If I am to believe what I read, social isolation and a lack of interest in activities are key indicators of an unhealthy mind. Just raising the mere suspicion of being a mental outlier can find you sitting shoeless under the watchful eye of an armed guard when you least suspect it.

I haven't made any strides at all in allowing relationships into my life; in fact, I've put more effort into keeping people away from me. A hobby is in order. I don't want the thought police to use my lifestyle against me. OK, I already have a hobby--jewelrymaking--but lately I enjoy buying beads far more than I enjoy sitting still and focusing the way making jewelry requires.

Sunday is soapmaking day.
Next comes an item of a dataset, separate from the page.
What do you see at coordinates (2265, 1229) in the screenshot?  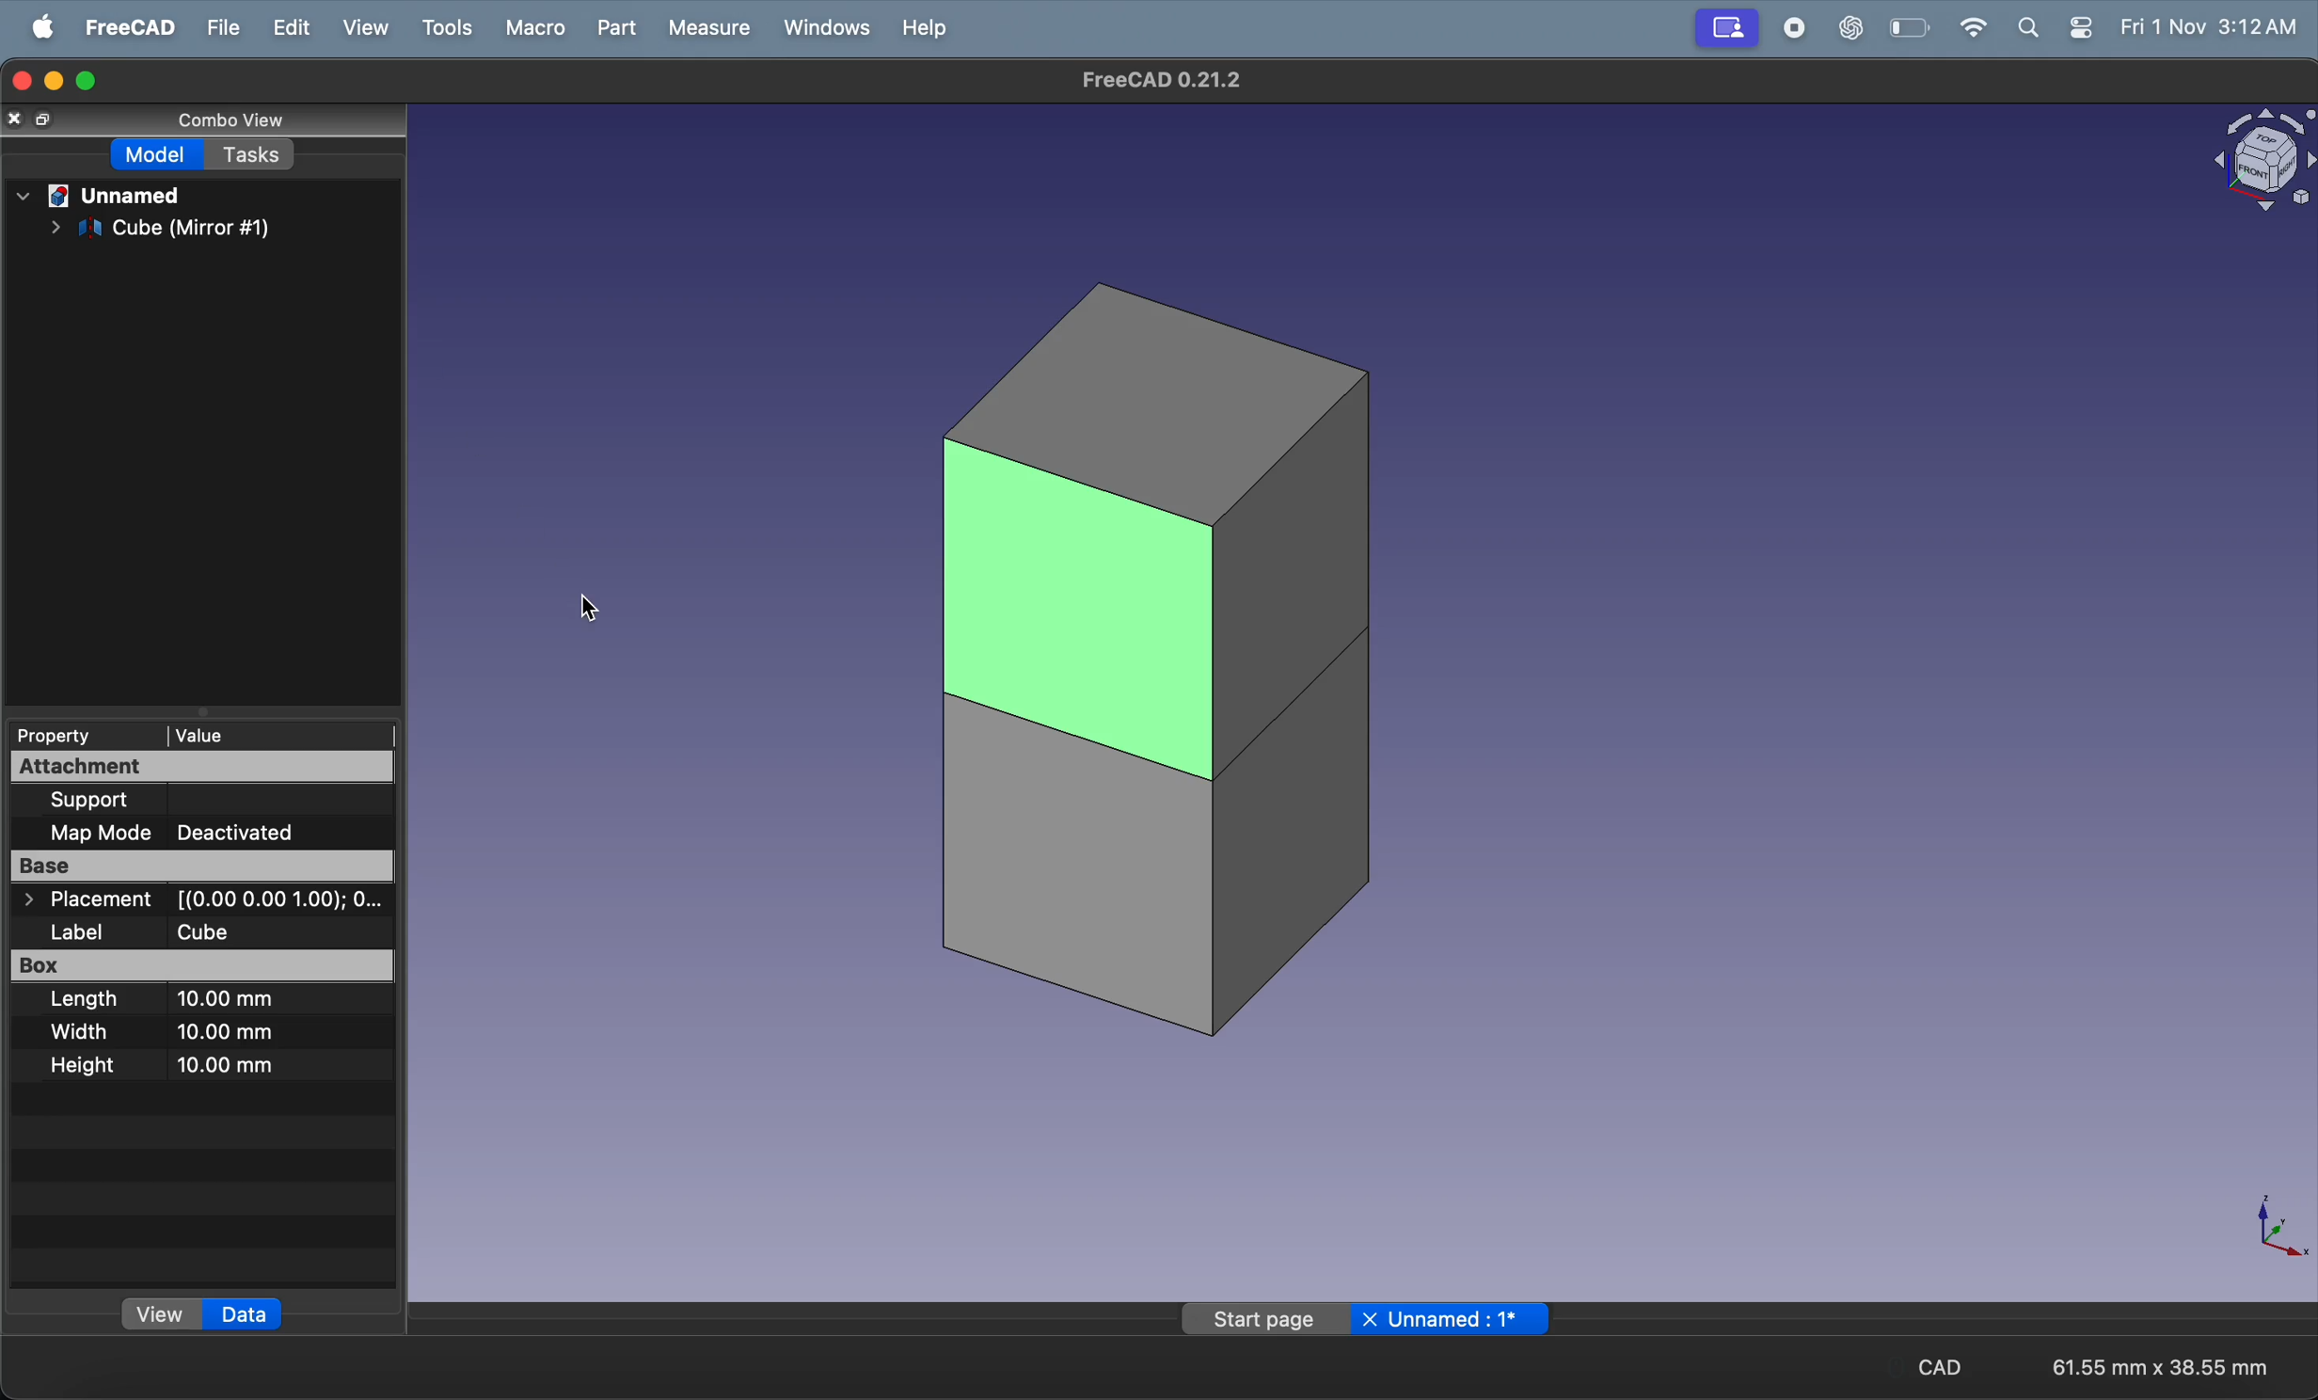 I see `axis` at bounding box center [2265, 1229].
I signed up for a class and it cost enough that I can't decide not to go. the truth is, I signed up for two classes in two different places. tomorrow is "cooked" soap, and at the end of the month there will be a class on cold-process soap.

If I really like this and I have an aptitude for it, maybe I'll start a business: “Soaps for the Psyche: We're crazy about soap.” My soaps will be infused with herbs, botanicals, and maybe a few leftover meds that lend unusual therapeutic qualities or, at least, inspire good names that imply those qualities:
  • Inner Calm Cakes
  • Bipolar Bubbles
  • OCD Enabler
  • Serotonin Suds
  • The Soap, Not the Rope!
  • Mood Lifter Lather
  • Cog-Fog Cleaner
  • Soooap—It’s-About-Time-You-Worked-Up-The-Enthusiasm-To-Take-A-Shower-And-Change-Your-Clothes
  • Slippery Slope Soap (Cleans up emotional baggage)
  • Better Than Therapy Bar
  • Showers of Happiness
  • A Whiff of Hope Soap
  • Mania Mender (sold in bulk); and,
  • Depression Circling the Drain.
I'm going to need a bigger crock pot.